UBS Chief Attacks UK for Neglecting Banks

The chief executive of UBS has attacked the UK government for its public neglect of the City of London, warning that tougher regulations will see Britain and the rest of Europe cede investment banking business to Asia and the US.

gherkin_crane_200.jpg
Sharon Lorimer

Oswald Grübel, the veteran banker who has led the Swiss bank back from the brink of collapse over the past two years, said: “The government is so quiet about [the City]. Only behind closed doors do they pay lip service to wanting to keep the City. If it is abandoned by the government one day, God help you.”

The comments, in an interview with the Financial Times, echo the privately held views of many bankers who complain the British government’s recent Project Merlin peace deal with UK banks did nothing to convert years of banker-bashing into a pro-City stance.

Mr Grübel, 67, said that like all foreign banks UBS needed to know whether London – the main base of its core investment banking operation – was the right place to target investment.
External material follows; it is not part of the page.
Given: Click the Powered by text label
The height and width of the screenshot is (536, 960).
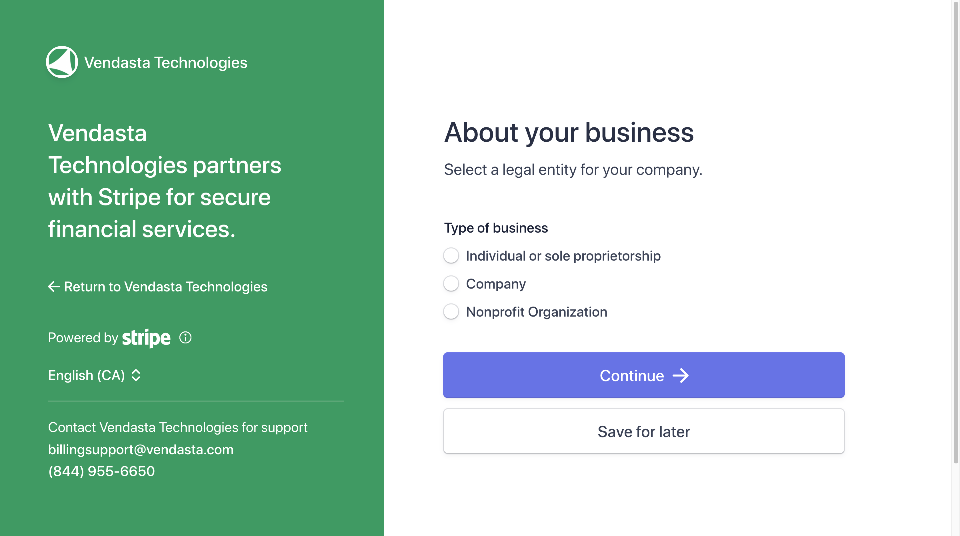Looking at the screenshot, I should (x=83, y=338).
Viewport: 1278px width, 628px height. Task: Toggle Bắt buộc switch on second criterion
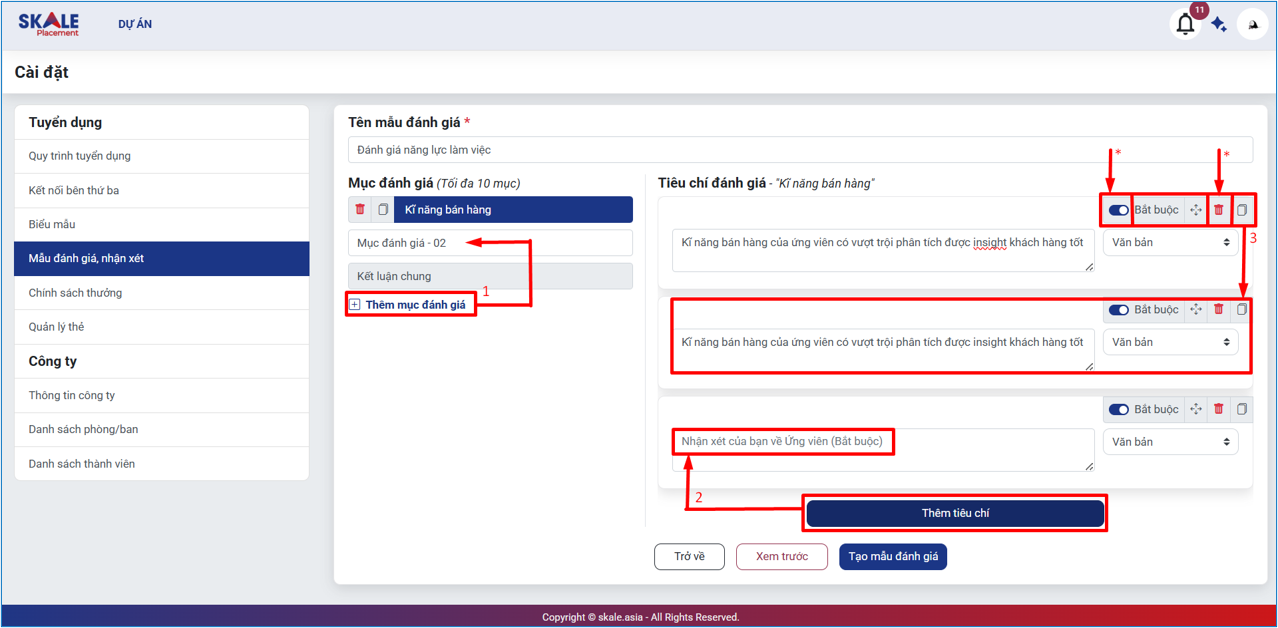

“Companies like us, who have 7,000 people in the City, have to make commitments, not from today to tomorrow, we have to make 15-year lease commitments. We would like to know where the City is going in the next few years.”

Mr Grübel suggested the US and Asia were likely to win a growing share of the investment banking business of UBS and other banks, at the expense of the UK and Switzerland, which has announced that it will hold its banks to far stricter capital requirements than elsewhere.
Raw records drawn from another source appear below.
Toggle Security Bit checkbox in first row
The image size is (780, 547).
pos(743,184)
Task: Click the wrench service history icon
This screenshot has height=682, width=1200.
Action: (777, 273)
“If in one part of the world you have an 8 per cent capital requirement, and in another part of the world a 19 per cent ... you don’t have to threaten, you know where the business is going,” he said.

Mr Grübel was even more outspoken about the innovative bonds – contingent convertibles, or cocos – backed by regulators, particularly in Switzerland, which he described as “a very dangerous instrument”. Cocos work by converting from debt into equity if a bank’s capital ratios fall to a pre-assigned level and are supposed to make a bank safer.

But unlike Credit Suisse, which recently launched a successful $2 billion coco issue, UBS has been highly skeptical. “As soon as you get near these trigger levels – you don’t have to hit them – what do you think shareholders will do?” he said. “They will get the hell out of that stock, so fast, because you know it will halve in value if it’s triggered.”

The vicious cycle would continue as bank depositors, spooked by a sudden fall in the share price, would withdraw funds in panic, Mr Grübel said. Regulators seemed oblivious to the risks, he said.